Tareas:
(1) Copia el fragmento desde «El bourbon, como» hasta «cargado de reminiscencias.», ambos incluidos, y cambia «caramelo» por «ámbar».
(2) Enumera los adjetivos que el fragmento atribuye a la diosa con la que se compara la voz escuchada en Gijón.

Fragmento:
= = =
«Recuerdo cuando escuché su voz en la plaza mayor de Gijón un verano de 2003, fue como estar ante la presencia de una diosa agresiva, temible y atractiva que ruge cosas que la gente no quiere oír«
En el corazón de Chicago late, las 365 noches del año, el blues del Kingston Mines café, un selecto antro que abrió sus puertas por primera vez en 1968 bajo el lema: «Escucha blues, bebe alcohol, habla en voz alta». Excepto por lo del blues, el lema bien podría valer para la sidrería de mi calle.
En el Kingston Mines la luz es tenue y el aire pesado. En una barra azul con forma de ‘L’, un veterano camarero, iluminado por el brillo de las botellas de bourbon que cubren sus espaldas, sirve destilados a los parroquianos con la severa ritualidad de un sacerdote católico. Con solo mirarte a los ojos, el bartender sabe cuál es la gravedad de tu pecado y en qué licor debe ser purificado. Me escruta como un chamán, se voltea para mirar detenidamente su colección de fármacos, alarga su brazo tatuado y elige un bourbon de Nueva Orleans.
El bourbon, como la pena, sabe dejarte su sabor pegado al alma. Es de un intenso color caramelo. Cuando se pasa por la nariz aparecen notas de canela, nuez mostaza y vainilla. En boca se manifiesta el tofe, la frutas de hueso maduro y los cítricos. Su final el largo, persistente y cargado de reminiscencias.
= = =
Extracto de datos:

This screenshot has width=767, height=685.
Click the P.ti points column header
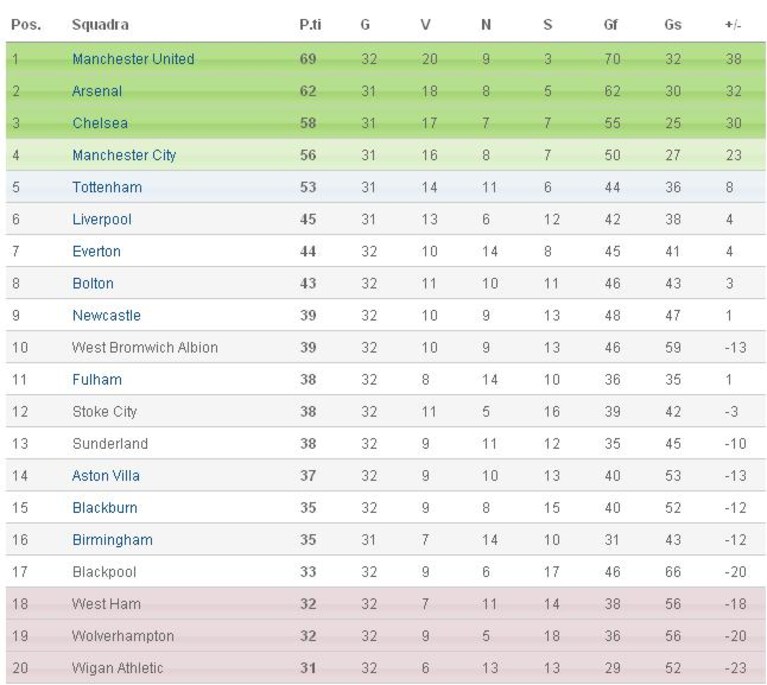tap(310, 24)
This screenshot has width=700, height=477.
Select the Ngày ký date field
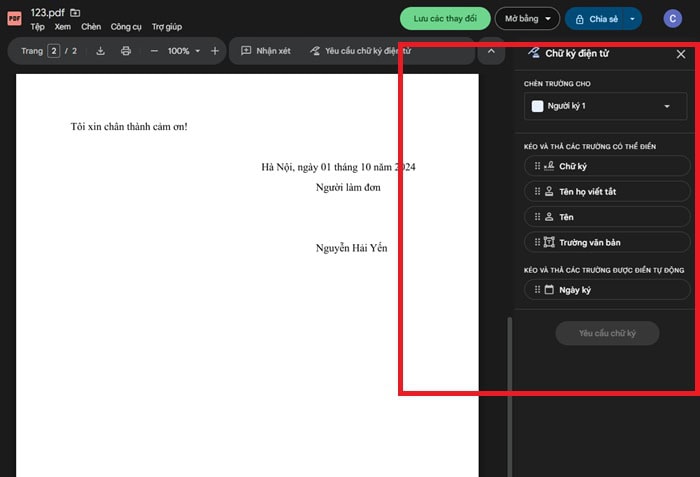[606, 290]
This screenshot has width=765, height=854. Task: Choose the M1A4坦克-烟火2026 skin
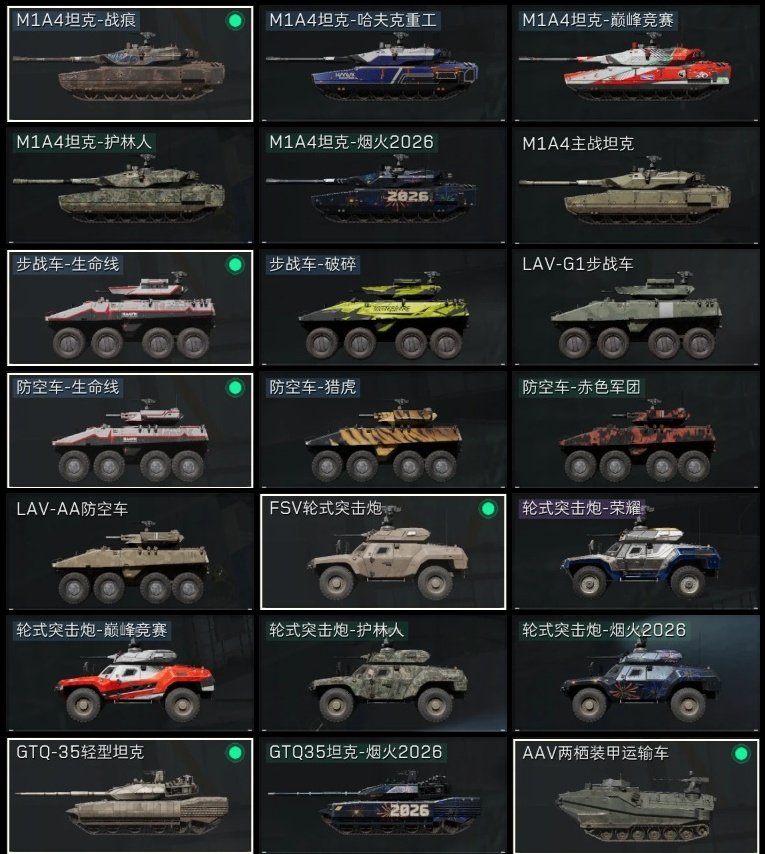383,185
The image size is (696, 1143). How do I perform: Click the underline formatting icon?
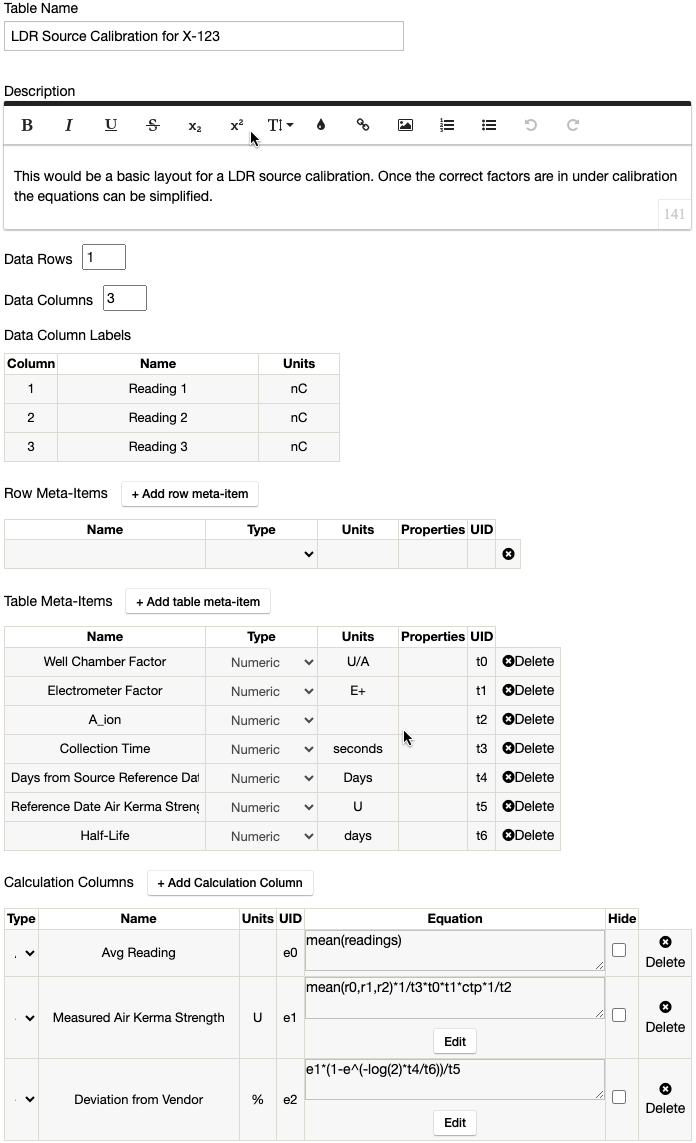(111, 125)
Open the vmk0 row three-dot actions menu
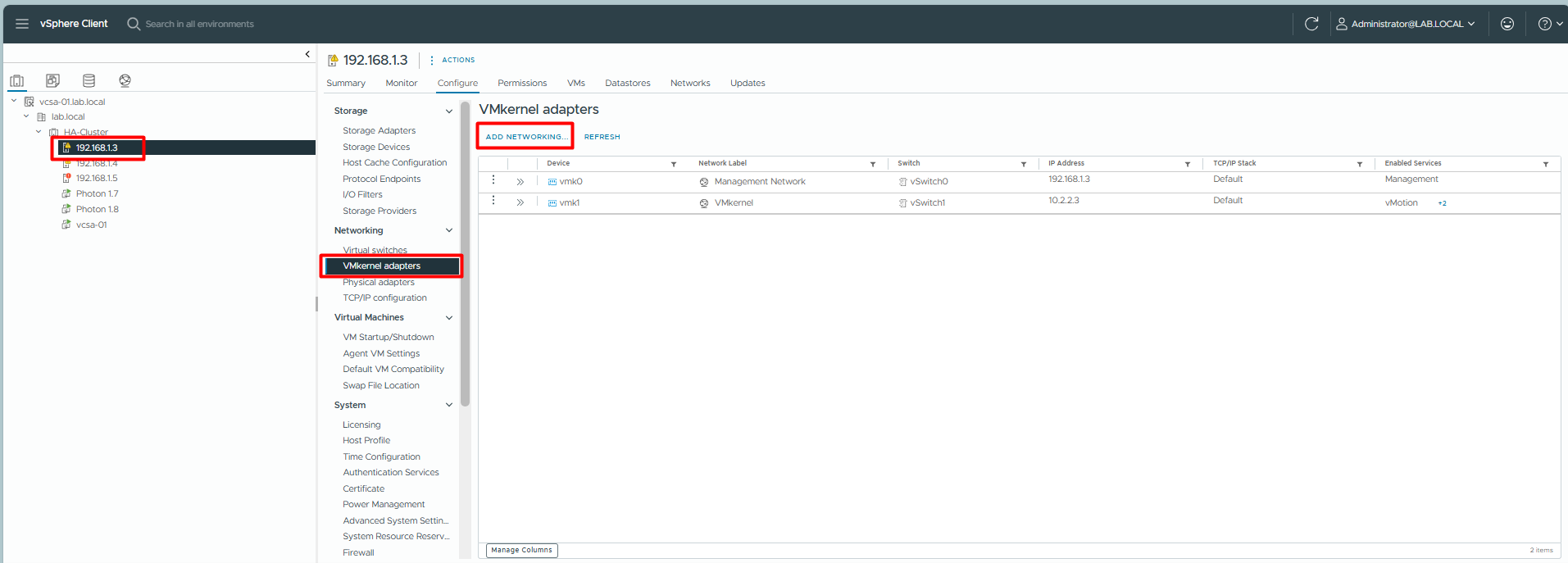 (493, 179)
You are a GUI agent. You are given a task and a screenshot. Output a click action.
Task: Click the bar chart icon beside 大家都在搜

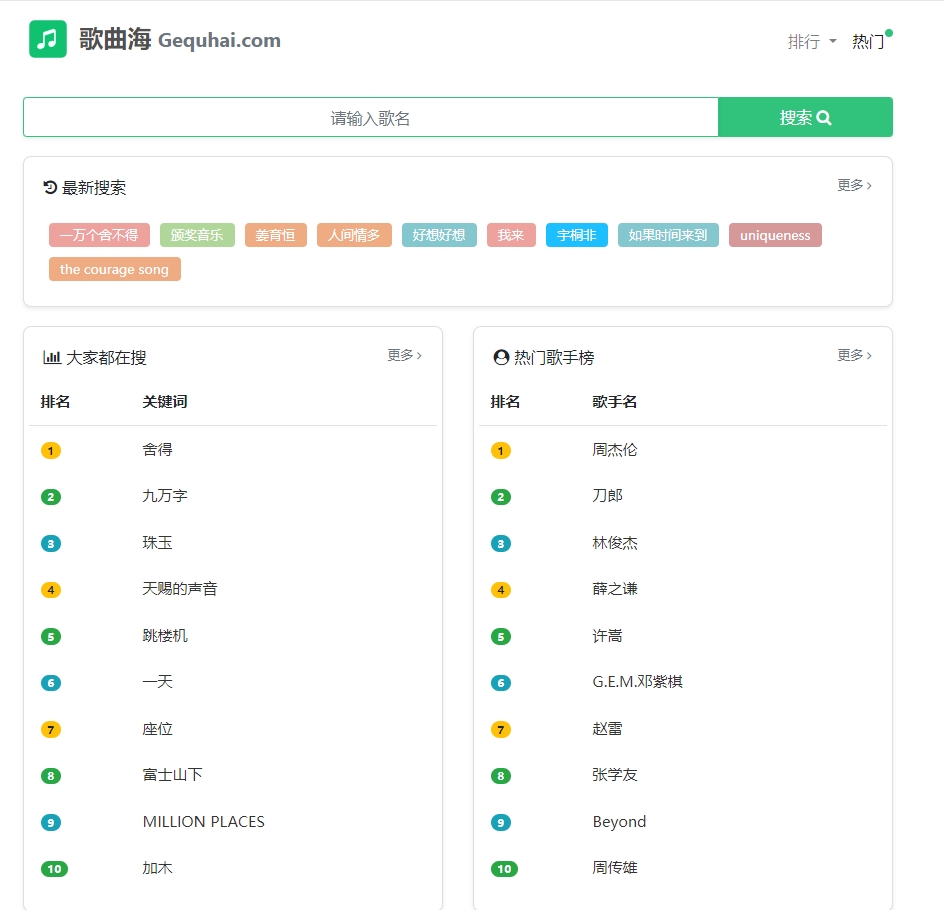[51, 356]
= = =
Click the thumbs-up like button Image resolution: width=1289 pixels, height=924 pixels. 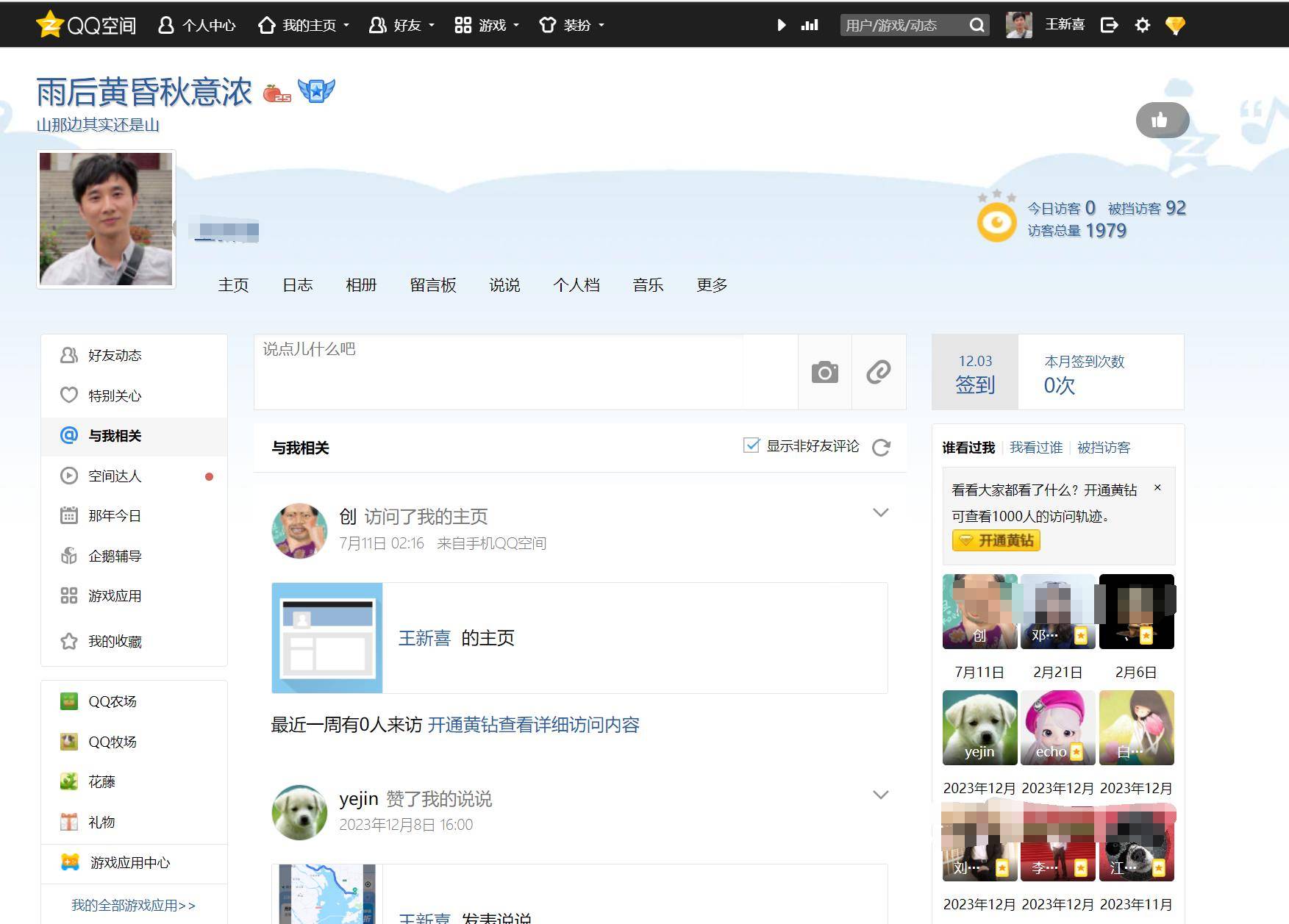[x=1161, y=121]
= = =
Soluciones:
(1)
El bourbon, como la pena, sabe dejarte su sabor pegado al alma. Es de un intenso color ámbar. Cuando se pasa por la nariz aparecen notas de canela, nuez mostaza y vainilla. En boca se manifiesta el tofe, la frutas de hueso maduro y los cítricos. Su final el largo, persistente y cargado de reminiscencias.

(2) Agresiva, temible y atractiva.